私は内鍵をしてシャワーを捻るとワンピースを脱いだ。
シャワーの湯気に鏡が曇っていく。
それでも身体を写すだけのスペースは曇り止めが効いていた。
鏡に近づき首を写し出す。
首輪の幅に赤い痕がくっきりとついていた。
指先で触れるとヒリヒリとする。
血は出ていないことに少しだけホッとした。

シャワーに手を当て、ぬるめに調節してバフタブを跨いだ。
首を避けるように身体を濡らしていく。
水圧を落として首にも当てる。

【…ほんとに最悪…暫く消えないな…これ……】

急いで出る必要なんてない。
ゆっくりとシャワーを浴びて、丁寧に身体も髪も洗っていった。


どうせさっさと出てくるつもりはないだろう。
俺はソファに座りスマホを眺めていた。

【なかなか既読にならないな…もう家族は寝てる時間だろ…】

冷蔵庫からミネラルウォーターを取り出し、1/3ほど飲み干しソファに戻るとLINEが来ていた。

『返信遅くなってごめんない。
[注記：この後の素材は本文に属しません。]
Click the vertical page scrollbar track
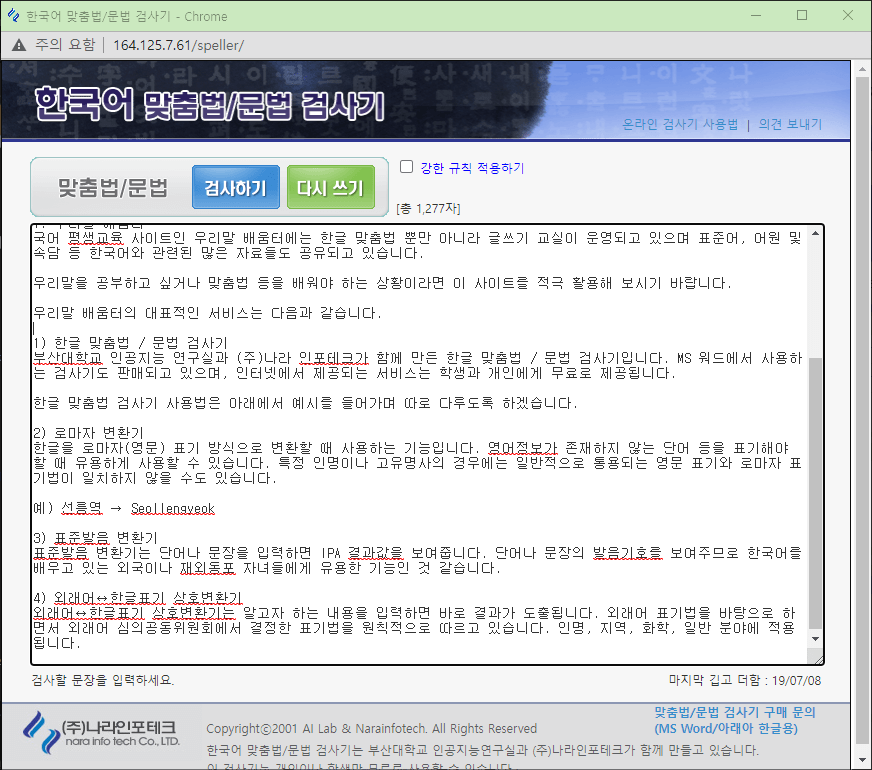 [860, 400]
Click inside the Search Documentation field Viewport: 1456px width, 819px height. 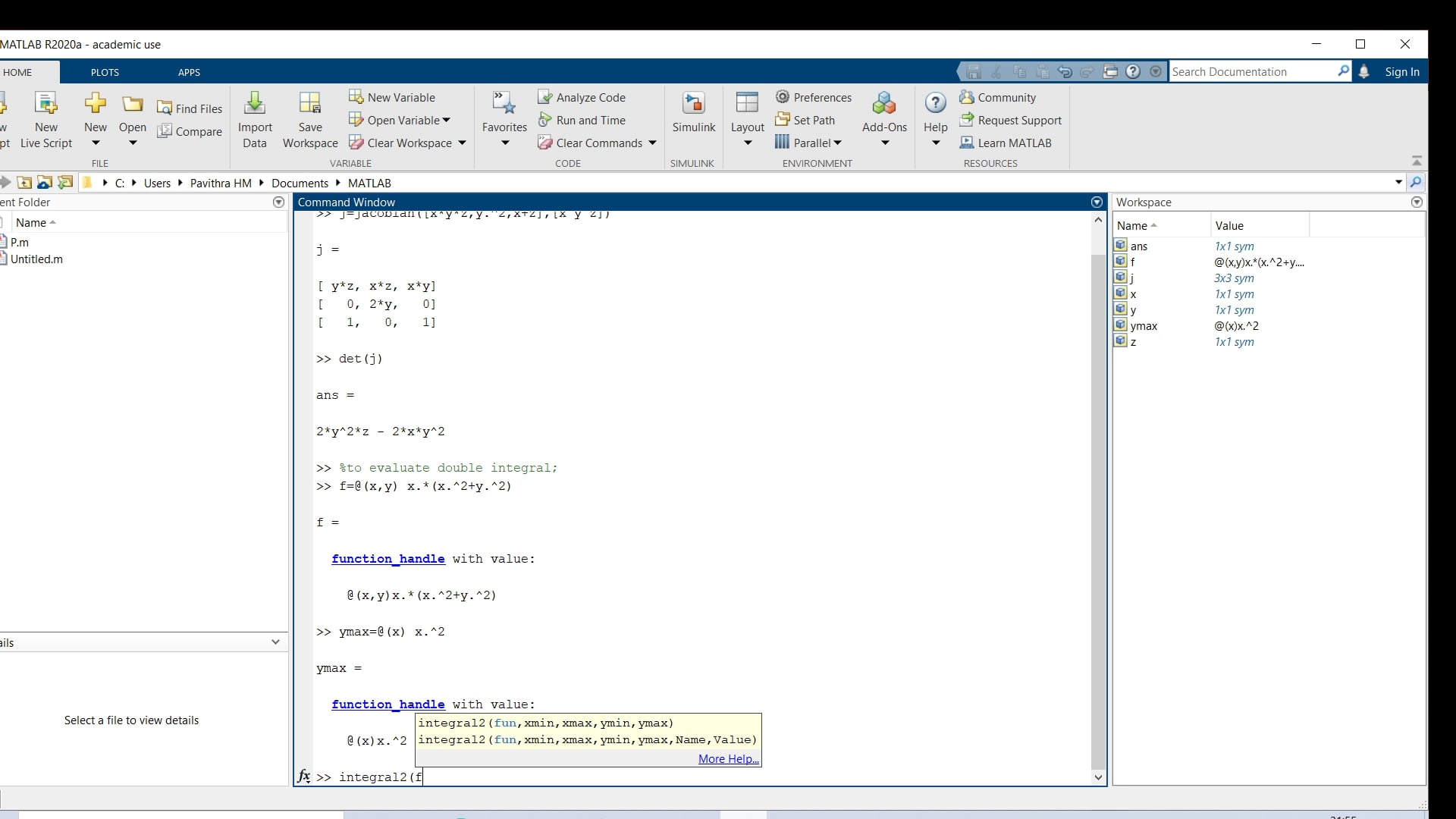pyautogui.click(x=1251, y=71)
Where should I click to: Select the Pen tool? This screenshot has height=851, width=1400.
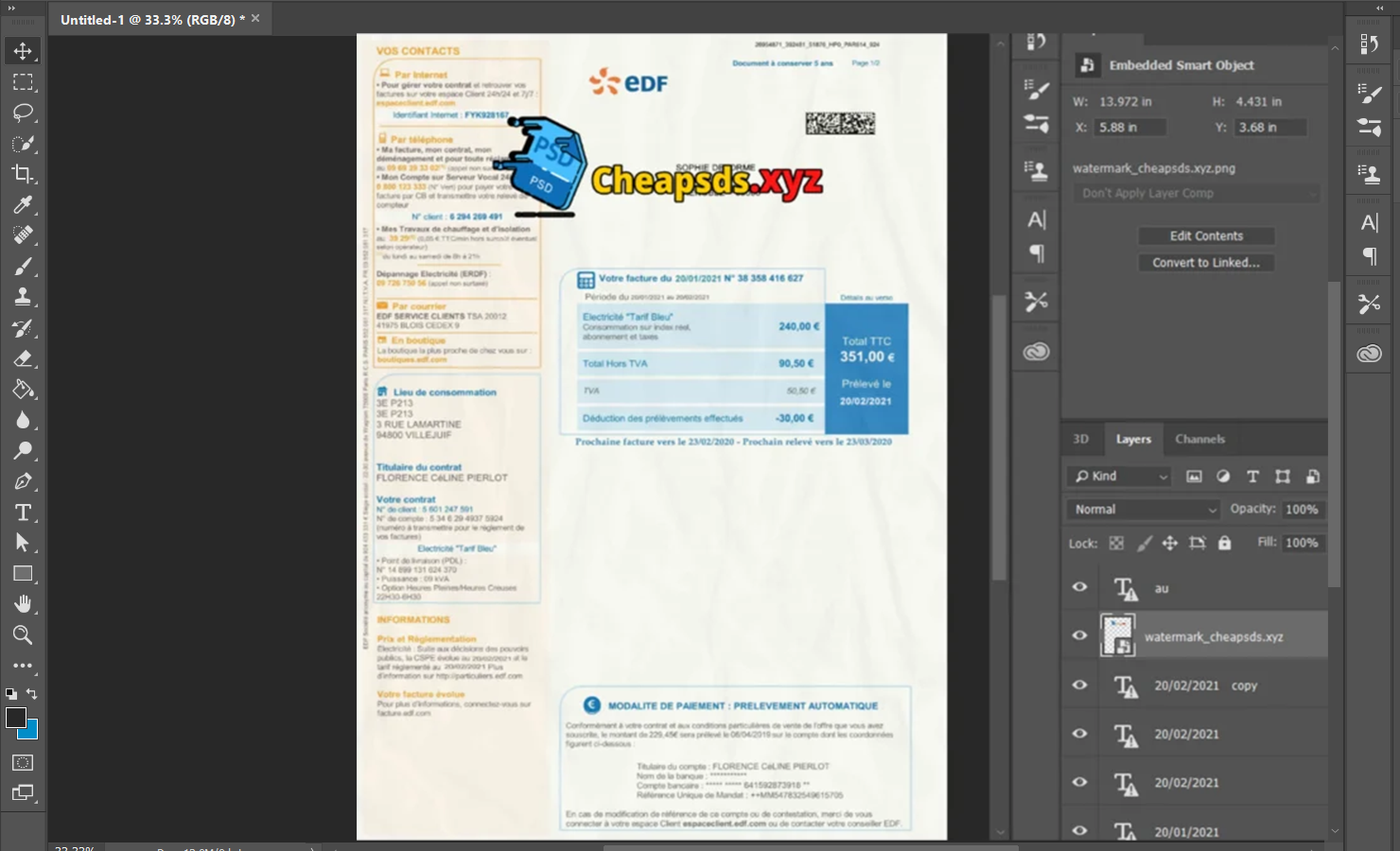coord(23,481)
』

おそらく旦那のいる寝室から出て返信しているのだろう。
俺はニヤリと口許を歪めて返信を打っていく。

『おかげで面白いものが視れたよ。』

『健人くんが悦んでくれてよかった。』

【酷い女だな…】

『今ホテル。ラブホに行こうとして焦ったW』

『本気になったりしないよね?』

【ふんっ…妬いてやがんの…】

『どうかなぁ?ヤんのはこれからからだから。』

『いじわる、お願いだから約束守ってね。』

『また報告してやるよ。』

『わかりました。待ってます。』

【まったくセックス依存性の女は怖いね…欲しくて言いなりになるんだから…】

デスクにサラリーマン向けに置いてあるマッサージ器。
俺はそれを手にしてベッドサイドのコンセントに突き刺した。
スイッチを入れると鈍い音を立てて震えていく。

「これで楽しんだことはあるのかな?…」

まだ浴室からはシャワーの音が漏れていた。